##### Text passage #####

Key Driver: Pressure Drop
The volume of flash gas generated is primarily driven by the pressure drop between the upstream separator and the storage tank. Higher separator pressures and more volatile crudes (higher RVP) produce more flash gas. Typical flash gas rates range from 100 to 800 SCF per barrel of oil, depending on the crude characteristics and upstream process conditions.
Thermodynamic Basis
The flash gas rate can be estimated using the concept of solution gas-oil ratio (GOR). The Vasquez-Beggs correlation is widely used in the industry to predict the amount of gas dissolved in crude oil at given pressure, temperature, and composition conditions. The flash gas released at the storage tank equals the difference between the solution GOR at separator conditions and the solution GOR at tank conditions (approximately atmospheric pressure).
GORflash = Rs,sep − Rs,tank
Where Rs,sep = solution GOR at separator conditions (SCF/bbl), Rs,tank = solution GOR at tank pressure (SCF/bbl)
The Vasquez-Beggs correlation estimates the solution GOR as a function of pressure, temperature, gas specific gravity, and API gravity:
Rs = C1 × γg × PC2 × exp[C3 × API / (T + 460)]
Where γg = gas specific gravity, P = pressure (psia), T = temperature (°F), API = oil API gravity. Constants C1, C2, C3 depend on whether API ≤ 30 or API > 30.
Reid Vapor Pressure (RVP)
The Reid vapor pressure is a standard laboratory measurement (ASTM D323) that indicates the volatility of crude oil at 100°F. Crudes with higher RVP contain more dissolved light hydrocarbons and will produce more flash gas when entering a storage tank. RVP values for typical production crudes range from 2 psia (heavy, weathered crude) to 12 psia or higher (light, volatile crude from high-pressure reservoirs). Permian Basin crude typically has an RVP of 6 to 10 psia, while Eagle Ford condensate can exceed 10 to 14 psia.

##### Given data #####

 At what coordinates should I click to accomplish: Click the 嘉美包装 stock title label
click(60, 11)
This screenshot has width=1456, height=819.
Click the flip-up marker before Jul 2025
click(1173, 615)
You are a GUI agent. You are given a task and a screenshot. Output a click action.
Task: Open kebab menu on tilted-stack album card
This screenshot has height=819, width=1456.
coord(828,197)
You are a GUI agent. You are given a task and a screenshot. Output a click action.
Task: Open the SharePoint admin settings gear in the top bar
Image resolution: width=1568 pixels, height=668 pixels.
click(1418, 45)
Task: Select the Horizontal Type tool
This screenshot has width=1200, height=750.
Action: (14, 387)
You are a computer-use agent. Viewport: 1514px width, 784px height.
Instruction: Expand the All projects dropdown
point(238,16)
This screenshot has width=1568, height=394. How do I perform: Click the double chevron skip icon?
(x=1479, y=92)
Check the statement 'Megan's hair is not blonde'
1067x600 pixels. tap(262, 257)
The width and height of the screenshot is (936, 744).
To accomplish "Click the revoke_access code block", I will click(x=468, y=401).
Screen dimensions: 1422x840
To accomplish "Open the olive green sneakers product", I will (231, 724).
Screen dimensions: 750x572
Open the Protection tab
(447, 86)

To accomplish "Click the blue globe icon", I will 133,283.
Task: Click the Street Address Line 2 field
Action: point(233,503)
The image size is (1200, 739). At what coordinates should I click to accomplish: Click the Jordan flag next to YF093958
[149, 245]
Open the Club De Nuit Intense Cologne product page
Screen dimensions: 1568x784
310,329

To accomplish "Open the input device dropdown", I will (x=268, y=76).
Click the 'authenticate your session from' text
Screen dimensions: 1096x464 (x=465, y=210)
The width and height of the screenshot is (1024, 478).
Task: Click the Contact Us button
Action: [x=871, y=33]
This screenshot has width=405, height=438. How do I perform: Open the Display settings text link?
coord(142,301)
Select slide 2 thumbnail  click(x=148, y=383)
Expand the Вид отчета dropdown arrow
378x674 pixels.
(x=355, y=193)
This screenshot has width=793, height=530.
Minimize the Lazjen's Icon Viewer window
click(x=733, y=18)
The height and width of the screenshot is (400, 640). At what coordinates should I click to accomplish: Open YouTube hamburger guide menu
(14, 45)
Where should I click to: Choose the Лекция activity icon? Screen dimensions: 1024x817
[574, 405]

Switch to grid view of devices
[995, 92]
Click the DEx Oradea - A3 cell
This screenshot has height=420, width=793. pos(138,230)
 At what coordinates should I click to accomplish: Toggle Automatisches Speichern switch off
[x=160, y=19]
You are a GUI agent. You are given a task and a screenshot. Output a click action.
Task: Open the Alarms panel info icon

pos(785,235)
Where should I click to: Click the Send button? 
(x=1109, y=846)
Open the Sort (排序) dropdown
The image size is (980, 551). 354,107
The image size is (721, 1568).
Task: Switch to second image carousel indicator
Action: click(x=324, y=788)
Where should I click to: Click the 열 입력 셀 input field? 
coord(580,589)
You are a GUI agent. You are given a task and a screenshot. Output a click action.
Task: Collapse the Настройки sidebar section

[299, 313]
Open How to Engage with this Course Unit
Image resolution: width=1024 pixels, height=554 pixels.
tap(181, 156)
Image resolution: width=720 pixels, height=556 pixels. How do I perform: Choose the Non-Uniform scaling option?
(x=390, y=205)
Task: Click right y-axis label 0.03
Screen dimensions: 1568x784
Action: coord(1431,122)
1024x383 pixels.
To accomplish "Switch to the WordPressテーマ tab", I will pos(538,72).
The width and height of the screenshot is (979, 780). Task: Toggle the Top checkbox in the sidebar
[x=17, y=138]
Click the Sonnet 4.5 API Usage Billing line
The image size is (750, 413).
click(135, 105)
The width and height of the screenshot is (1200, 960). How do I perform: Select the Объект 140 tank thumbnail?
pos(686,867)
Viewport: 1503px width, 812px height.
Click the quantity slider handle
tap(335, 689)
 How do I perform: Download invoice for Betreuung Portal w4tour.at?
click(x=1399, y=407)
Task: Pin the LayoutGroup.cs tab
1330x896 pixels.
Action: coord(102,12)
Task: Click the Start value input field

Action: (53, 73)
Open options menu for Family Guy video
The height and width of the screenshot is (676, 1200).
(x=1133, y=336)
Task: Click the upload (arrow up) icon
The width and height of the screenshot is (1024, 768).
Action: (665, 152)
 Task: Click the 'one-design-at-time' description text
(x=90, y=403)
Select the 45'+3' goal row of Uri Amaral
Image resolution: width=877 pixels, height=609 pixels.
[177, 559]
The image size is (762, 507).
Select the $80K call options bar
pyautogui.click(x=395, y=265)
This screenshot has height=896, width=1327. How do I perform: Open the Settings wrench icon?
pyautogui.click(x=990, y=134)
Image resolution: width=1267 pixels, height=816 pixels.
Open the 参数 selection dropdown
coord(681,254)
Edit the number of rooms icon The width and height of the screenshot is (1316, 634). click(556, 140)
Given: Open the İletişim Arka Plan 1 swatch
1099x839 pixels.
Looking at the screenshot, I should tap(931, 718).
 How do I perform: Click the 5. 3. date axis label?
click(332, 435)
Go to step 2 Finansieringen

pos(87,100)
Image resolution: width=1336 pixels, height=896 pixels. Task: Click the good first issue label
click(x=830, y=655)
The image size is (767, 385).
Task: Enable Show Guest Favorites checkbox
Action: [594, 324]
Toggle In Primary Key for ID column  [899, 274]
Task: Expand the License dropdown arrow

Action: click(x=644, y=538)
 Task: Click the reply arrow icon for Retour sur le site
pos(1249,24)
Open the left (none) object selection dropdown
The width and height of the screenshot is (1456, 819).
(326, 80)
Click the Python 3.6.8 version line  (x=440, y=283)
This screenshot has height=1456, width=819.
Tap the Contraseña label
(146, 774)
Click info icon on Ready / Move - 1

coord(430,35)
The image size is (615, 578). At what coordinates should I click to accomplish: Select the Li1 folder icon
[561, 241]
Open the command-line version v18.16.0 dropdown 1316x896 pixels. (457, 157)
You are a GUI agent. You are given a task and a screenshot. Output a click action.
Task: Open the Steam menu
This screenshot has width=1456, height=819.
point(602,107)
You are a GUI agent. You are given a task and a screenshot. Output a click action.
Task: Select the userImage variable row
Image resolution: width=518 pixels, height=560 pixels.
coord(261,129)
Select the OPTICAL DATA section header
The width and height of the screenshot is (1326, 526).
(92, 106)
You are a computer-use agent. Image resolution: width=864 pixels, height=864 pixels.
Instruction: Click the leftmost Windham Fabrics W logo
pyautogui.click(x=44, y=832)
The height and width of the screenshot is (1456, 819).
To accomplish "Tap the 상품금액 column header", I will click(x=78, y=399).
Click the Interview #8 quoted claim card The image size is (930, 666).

#####

▶ [Work instructions]
**A.** According to the flash gas passage, what range of flash gas rates is typical per barrel of oil?
**B.** Pick up the passage on flash gas from crude storage tanks and carry it on from its last sentence.

▶ [Answers to the exercise]
**A.** 100 to 800 SCF per barrel of oil.

**B.**
Factors Affecting Flash Gas Rate
| Factor | Effect on Flash Gas | Typical Range |
|---|---|---|
| Separator pressure | Higher pressure = more flash gas | 30–300 psig |
| API gravity | Lighter crude = more flash gas | 25–55 °API |
| Reid vapor pressure | Higher RVP = more flash gas | 2–14 psia |
| Ambient temperature | Higher temp = slightly more flash gas | 0–120 °F |
| Altitude/atmospheric pressure | Higher altitude = more flash gas | 0–7,000 ft |
| Number of separation stages | More stages = less flash at tank | 1–3 stages |
2. Vapor Sources at Tank Batteries
While flash gas is the dominant vapor source, storage tanks at oil and gas facilities generate vapors from several additional mechanisms. A thorough VRU sizing analysis must account for all vapor sources to ensure the compressor is adequately sized for peak and sustained conditions.
Flash Losses
Flash losses occur when crude oil or condensate enters a tank from a higher-pressure upstream vessel. This is the largest single source of tank vapors, typically accounting for 70 to 90 percent of total emissions from a tank battery. The flash gas rate is directly proportional to the oil throughput and the gas-oil ratio at flash conditions. For a 500 BPD lease with a flash GOR of 400 SCF/bbl, the flash gas rate is approximately 8,300 SCFH.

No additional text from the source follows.